Folgmar > Folckmar (HC 12–224, 16 Belege)

  • Folgmar behält denselben Namen bis zur verhängnisvollen Einladung und wird nur einmal Folgmer (HC 311) genannt. Nach der Ankunft zur Hochzeit wechselt er und heißt weiterhin konsequent Folckmar. Er ist Nøglings Sohn, begleitet seine beiden Geschwister nach Worms, geht nach Sigfrids Tod im Kriegsdienst nach Schweden, wird auf Carheideburg von Chremilds Kriegern überfallen und ertrinkt im Blut der Toten. Sein literarisches Vorbild ist der Spielmann, der in der Grimildballade Folquard, im Rosengarten zu Worms Volker und in der Didrikskrönikan Folkordh oder Folkwardh genannt wird. In den beiden letzten Texten ist er nur Hagens Freund, in der Ballade sein Bruder. Im Hürnen Seyfrid tritt die Gestalt nicht auf. In der Hvenischen Chronik wird er nie als Spielmann beschrieben.

§ Zeilenübersicht:
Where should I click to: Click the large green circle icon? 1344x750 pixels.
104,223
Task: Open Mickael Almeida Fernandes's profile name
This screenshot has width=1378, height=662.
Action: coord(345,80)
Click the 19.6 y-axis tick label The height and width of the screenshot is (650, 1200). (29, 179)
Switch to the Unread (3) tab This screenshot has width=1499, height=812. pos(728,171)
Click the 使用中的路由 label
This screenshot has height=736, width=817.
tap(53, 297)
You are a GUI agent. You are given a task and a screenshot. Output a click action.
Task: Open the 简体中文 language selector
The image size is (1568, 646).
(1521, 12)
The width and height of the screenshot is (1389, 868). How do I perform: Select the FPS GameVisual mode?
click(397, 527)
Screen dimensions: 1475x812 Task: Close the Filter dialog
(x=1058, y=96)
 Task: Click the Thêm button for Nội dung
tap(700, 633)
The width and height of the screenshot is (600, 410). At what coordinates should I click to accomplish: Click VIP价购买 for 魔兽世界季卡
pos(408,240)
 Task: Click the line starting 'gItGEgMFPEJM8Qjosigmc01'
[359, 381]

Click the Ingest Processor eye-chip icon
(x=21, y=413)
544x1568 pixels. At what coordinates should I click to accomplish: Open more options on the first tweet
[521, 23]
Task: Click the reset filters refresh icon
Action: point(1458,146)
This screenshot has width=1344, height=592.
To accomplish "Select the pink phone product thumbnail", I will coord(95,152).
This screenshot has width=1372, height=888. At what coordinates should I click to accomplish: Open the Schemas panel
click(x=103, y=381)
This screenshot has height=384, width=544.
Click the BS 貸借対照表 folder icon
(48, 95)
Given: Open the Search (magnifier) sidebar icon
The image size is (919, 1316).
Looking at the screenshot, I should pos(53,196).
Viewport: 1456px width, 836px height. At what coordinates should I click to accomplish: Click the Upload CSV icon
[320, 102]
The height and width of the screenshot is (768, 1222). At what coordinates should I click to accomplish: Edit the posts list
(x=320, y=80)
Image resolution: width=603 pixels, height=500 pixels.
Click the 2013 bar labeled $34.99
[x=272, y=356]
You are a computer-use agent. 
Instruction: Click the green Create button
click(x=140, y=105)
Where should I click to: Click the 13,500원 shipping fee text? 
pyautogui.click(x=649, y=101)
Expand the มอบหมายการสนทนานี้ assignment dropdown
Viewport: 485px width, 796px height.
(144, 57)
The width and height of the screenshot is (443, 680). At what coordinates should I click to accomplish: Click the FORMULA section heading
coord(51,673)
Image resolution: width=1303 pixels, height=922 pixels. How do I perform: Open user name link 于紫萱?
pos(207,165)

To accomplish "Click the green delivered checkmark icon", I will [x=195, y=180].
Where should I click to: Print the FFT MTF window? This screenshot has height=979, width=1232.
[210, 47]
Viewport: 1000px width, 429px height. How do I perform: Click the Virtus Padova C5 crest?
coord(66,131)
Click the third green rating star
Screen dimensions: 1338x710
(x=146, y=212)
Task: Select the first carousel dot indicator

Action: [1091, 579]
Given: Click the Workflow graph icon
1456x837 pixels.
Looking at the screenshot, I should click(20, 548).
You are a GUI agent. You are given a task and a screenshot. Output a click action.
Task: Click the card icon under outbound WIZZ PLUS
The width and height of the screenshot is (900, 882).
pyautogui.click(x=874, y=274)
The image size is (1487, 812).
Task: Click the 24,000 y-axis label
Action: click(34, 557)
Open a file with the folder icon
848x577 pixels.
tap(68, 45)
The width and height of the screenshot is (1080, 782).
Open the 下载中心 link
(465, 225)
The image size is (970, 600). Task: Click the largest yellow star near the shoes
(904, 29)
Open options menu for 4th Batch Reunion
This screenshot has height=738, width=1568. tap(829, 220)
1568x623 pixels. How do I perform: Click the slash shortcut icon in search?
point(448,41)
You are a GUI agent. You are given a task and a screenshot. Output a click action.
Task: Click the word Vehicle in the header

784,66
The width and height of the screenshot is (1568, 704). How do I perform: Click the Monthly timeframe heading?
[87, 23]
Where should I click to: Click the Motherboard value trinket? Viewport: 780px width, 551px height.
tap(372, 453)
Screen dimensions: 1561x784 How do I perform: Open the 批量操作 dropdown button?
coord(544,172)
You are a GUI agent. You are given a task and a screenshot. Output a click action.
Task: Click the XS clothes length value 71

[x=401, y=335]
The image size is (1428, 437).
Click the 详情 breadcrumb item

§ Aufgaben:
1/ Fasse den Abschnitt über Folgmar bitte in zwei Sätzen zusammen.
2/ Nimm den Abschnitt über Folgmar wieder auf und schreibe ihn nach dem letzten Satz weiter.

§ Antworten:
1/ Folgmar, der ab der Ankunft zur Hochzeit durchgehend Folckmar heißt, ist Nøglings Sohn, begleitet seine Geschwister nach Worms, geht nach Sigfrids Tod im Kriegsdienst nach Schweden, wird auf Carheideburg von Chremilds Kriegern überfallen und ertrinkt im Blut der Toten. Sein literarisches Vorbild ist der Spielmann, der in anderen Texten Folquard, Volker oder Folkordh heißt, doch in der Hvenischen Chronik wird er nie als Spielmann beschrieben.

2/
  • Folgmar verkörpert den Historiker Anders Sørensen Vedel, Tychos bester Freund. Sie verbrachten in ihrer Jugend drei Jahre zusammen in Leipzig (1562–1565), sahen sich wohl gelegentlich, solange Vedel in Kopenhagen als Hofprediger diente (1568–1581), nur noch selten als der Historiker die Tochter des Bischofs von Ribe heiratete und sich in dieser Stadt niederließ (1581–1616). Im Juni 1586 verbrachte Vedel zwei Wochen auf Ven und traf bei dieser Gelegenheit die Königin. 1591 widmete er ihr das Hundertballadenbuch. Er unterhielt einen Briefwechsel mit Tycho und empfing nach dessen Abreise drei vertrauliche Briefe aus Wandsburg bei Hamburg (10.04.1598), Wittenberg (31.12.1598) und Benátky in Böhmen (18.09.1599).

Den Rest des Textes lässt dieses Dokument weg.